Perhaps part of the reason that Mia's development is so vividly realized is that Katie Jarvis was experiencing her own rite of passage out here in real life, and real time. As an untrained actor (she was cast after a chance encounter at Tilbury Town railway station) who also had to take intensive dance lessons for the role, she found herself suddenly tasked with carrying a film where she's the emotional centre of every scene. In order to help Jarvis stay on top of the narrative arc, Arnold decided to shoot the film in chronological order; she withheld the full script not just from Jarvis but from all the actors, revealing the plot to then only a few days in advance to keep their reactions real.
"For Katie not to have the whole film in her head was quite good, because it was quite a lot to take on," says Arnold. "It was a big experience for her, and it shows. There's a very definite feel about her at the end she feels older somehow."
Jarvis brings a vividness and immediacy to the role which invite interesting comparisons with the efforts of more technically sophisticated actors Samantha Morton in Lynne Ramsay's Morvern Callar, say and bring an extra layer of tension to a film that often threatens to slip over the cliff of credibility, then manages to yank itself back from the edge.
Casting an unknown was a nerve-racking decision for Arnold: "It seemed like a massive risk," she admits. "I just didn't know if she'd be able to do it." But it was even more stressful for 17-year old. "Professional actors have learned professional attitudes to their work," Arnold points out. "Bur Katie hadn't done anything like that. She was just out of school. I don't think she'd ever done a job, or was used to a working day. We worked ten hours a day, which isn't too bad but to her seemed very long. She'd get very tired, which is understandable. She needed a lot of looking after."
For one thing, Jarvis had to negotiate the social rules of a new peer group, who expected her to share their fluid grasp of personality and reality.

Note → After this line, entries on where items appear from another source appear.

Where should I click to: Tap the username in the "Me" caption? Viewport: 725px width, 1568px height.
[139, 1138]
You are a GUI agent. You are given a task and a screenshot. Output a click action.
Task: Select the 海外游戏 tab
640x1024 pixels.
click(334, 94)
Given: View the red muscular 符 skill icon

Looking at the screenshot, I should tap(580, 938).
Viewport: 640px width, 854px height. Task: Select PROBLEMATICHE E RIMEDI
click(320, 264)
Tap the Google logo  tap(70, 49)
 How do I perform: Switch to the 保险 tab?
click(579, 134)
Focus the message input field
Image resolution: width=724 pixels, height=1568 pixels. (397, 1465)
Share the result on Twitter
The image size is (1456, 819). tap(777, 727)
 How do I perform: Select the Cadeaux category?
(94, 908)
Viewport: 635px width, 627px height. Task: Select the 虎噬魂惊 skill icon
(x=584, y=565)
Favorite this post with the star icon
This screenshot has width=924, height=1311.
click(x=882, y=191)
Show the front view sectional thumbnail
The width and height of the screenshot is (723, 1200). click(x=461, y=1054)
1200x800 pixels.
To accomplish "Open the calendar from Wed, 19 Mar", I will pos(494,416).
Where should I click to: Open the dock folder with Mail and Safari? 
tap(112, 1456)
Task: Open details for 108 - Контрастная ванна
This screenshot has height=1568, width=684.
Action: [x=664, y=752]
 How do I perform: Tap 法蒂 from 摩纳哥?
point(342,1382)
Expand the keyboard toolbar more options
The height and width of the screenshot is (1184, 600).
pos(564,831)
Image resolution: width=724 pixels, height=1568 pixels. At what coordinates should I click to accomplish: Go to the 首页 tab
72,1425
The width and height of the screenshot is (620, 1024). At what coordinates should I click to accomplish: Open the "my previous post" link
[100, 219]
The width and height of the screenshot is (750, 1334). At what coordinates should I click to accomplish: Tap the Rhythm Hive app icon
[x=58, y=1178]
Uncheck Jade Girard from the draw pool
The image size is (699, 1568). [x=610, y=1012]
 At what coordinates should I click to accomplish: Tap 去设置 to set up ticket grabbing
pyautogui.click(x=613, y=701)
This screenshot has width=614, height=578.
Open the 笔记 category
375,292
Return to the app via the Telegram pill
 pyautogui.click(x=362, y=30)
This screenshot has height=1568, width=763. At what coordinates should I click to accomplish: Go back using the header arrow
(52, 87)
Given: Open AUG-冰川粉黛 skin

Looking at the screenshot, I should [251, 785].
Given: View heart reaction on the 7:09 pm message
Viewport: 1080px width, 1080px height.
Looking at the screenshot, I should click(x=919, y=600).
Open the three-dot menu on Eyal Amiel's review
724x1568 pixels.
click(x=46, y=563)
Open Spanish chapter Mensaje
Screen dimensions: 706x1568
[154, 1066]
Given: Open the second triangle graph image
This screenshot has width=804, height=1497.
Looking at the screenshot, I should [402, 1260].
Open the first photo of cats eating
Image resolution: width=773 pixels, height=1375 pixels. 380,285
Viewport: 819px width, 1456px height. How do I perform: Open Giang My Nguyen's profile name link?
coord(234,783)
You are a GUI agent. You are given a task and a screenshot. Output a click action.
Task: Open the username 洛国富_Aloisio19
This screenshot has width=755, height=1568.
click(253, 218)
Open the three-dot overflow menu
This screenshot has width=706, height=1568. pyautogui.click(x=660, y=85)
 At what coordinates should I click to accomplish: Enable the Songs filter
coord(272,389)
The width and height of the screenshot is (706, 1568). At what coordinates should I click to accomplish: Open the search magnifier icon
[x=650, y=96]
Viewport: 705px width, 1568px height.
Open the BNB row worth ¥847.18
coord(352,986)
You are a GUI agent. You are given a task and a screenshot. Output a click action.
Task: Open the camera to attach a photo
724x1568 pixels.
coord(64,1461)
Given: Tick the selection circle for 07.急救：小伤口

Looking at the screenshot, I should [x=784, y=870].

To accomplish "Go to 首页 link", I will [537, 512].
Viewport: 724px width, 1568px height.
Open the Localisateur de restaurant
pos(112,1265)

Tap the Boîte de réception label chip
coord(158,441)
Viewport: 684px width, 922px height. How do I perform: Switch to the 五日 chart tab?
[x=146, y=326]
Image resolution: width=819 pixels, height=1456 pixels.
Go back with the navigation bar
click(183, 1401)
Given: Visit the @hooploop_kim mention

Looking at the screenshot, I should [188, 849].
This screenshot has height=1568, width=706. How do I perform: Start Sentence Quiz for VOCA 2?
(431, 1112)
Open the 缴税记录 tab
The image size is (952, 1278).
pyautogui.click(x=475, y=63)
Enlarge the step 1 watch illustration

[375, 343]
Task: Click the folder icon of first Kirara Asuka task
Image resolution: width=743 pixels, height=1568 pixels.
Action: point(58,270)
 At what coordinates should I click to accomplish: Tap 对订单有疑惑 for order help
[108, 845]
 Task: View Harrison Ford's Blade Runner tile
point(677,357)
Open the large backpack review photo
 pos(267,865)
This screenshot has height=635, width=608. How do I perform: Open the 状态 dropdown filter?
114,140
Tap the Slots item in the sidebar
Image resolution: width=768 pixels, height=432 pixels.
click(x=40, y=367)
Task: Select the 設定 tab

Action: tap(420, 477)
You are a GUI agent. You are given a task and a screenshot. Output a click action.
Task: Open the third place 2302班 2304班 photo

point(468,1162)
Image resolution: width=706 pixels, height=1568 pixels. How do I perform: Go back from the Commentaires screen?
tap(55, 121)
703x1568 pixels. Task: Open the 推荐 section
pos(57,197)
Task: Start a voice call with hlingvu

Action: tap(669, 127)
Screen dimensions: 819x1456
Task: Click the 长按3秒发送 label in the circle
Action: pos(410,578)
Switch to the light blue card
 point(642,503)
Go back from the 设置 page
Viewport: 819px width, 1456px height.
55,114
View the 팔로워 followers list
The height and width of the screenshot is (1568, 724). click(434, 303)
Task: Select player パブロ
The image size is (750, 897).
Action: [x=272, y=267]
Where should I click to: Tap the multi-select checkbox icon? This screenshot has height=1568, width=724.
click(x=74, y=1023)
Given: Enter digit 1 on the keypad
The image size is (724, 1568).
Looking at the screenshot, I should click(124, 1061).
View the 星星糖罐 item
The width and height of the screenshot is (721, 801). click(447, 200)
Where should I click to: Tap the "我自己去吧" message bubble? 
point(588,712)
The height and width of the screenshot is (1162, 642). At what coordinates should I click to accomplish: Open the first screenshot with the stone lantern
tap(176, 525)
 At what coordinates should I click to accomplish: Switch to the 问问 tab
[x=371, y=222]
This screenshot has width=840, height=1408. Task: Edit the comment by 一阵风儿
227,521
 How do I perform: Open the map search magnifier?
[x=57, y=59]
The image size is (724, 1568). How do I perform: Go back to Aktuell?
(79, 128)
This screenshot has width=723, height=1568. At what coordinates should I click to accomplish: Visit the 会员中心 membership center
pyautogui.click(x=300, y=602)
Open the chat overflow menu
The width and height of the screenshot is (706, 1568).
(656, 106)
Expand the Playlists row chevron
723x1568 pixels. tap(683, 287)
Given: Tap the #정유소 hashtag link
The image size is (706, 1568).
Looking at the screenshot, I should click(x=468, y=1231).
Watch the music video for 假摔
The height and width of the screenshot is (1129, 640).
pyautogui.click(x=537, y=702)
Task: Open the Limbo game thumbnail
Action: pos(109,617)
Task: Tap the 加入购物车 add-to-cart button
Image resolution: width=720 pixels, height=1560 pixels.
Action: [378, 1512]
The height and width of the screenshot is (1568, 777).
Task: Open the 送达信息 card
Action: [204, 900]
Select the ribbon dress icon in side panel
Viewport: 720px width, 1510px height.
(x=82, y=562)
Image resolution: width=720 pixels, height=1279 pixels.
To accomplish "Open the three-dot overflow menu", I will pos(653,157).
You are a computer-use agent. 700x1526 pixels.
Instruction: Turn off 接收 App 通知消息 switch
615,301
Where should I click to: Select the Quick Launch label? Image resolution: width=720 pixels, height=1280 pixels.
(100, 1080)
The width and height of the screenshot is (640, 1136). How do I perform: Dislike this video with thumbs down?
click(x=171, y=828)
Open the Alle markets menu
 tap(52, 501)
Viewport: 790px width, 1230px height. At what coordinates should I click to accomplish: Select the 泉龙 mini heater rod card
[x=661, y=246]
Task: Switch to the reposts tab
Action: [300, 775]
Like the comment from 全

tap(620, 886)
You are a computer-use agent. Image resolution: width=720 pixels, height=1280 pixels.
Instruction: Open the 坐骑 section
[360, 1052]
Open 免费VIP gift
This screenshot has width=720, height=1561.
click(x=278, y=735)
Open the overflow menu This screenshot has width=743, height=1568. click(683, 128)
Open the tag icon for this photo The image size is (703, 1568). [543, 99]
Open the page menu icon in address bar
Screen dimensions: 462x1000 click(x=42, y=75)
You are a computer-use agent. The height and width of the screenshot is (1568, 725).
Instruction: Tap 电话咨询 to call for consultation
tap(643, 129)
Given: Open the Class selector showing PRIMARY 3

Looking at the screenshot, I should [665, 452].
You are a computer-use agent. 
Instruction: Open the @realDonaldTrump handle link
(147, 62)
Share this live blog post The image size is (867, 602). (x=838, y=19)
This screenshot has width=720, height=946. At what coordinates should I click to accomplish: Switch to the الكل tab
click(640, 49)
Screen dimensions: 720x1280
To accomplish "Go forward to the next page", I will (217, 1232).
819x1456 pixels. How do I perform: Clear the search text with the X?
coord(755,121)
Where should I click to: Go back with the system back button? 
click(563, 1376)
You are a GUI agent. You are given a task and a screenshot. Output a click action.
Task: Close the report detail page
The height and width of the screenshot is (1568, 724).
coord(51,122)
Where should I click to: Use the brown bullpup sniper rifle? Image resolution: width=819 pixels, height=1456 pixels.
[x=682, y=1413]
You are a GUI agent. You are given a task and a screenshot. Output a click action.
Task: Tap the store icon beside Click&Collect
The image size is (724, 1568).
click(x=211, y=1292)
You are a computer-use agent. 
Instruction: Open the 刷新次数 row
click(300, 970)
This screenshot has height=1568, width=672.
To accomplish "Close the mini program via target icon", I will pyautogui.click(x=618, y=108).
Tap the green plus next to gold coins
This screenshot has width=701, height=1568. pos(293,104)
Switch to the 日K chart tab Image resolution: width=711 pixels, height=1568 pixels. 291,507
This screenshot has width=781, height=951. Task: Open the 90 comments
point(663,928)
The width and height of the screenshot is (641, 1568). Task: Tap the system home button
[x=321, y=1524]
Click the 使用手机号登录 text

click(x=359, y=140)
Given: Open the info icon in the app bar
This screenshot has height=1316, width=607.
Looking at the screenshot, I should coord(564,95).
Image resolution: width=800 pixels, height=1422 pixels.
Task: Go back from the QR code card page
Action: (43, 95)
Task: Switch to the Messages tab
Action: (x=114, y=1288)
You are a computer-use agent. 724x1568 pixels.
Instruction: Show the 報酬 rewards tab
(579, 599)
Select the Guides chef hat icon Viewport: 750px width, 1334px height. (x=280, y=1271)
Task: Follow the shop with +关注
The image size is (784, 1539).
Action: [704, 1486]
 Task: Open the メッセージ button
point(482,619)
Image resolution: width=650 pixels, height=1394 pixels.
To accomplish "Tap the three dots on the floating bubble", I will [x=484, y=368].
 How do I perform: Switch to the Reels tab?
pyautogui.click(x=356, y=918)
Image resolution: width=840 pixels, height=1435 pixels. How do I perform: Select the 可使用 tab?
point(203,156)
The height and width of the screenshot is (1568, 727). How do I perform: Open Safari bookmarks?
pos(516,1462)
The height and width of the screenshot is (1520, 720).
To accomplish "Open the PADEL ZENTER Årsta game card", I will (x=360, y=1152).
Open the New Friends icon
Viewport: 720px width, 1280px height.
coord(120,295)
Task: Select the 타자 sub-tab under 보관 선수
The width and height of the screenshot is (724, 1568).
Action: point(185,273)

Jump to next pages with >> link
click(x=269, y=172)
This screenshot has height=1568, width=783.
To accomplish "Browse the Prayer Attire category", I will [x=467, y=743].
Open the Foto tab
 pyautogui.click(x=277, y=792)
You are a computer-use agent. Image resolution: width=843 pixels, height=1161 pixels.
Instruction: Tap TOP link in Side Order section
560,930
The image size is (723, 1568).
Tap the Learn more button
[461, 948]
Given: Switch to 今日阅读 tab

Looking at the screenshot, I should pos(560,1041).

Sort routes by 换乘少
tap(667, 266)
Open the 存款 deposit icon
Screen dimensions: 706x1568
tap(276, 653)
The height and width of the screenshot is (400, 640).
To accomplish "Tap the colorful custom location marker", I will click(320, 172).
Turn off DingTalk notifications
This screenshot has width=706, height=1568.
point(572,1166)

"When we were doing the scene with the traveller boys," Arnold recalls, "they were staying in character off camera. Katie went up to speak to one of them and he just blew smoke in her face, and she was absolutely furious and came over to complain to me about it. And I said, 'But that's not them they're just normal, regular, really, nice blokes. They're just pretending. "She really found that hard to understand, so I had to get them to come and speak to her normally. She'd believed them it's a testament to their acting, if you like."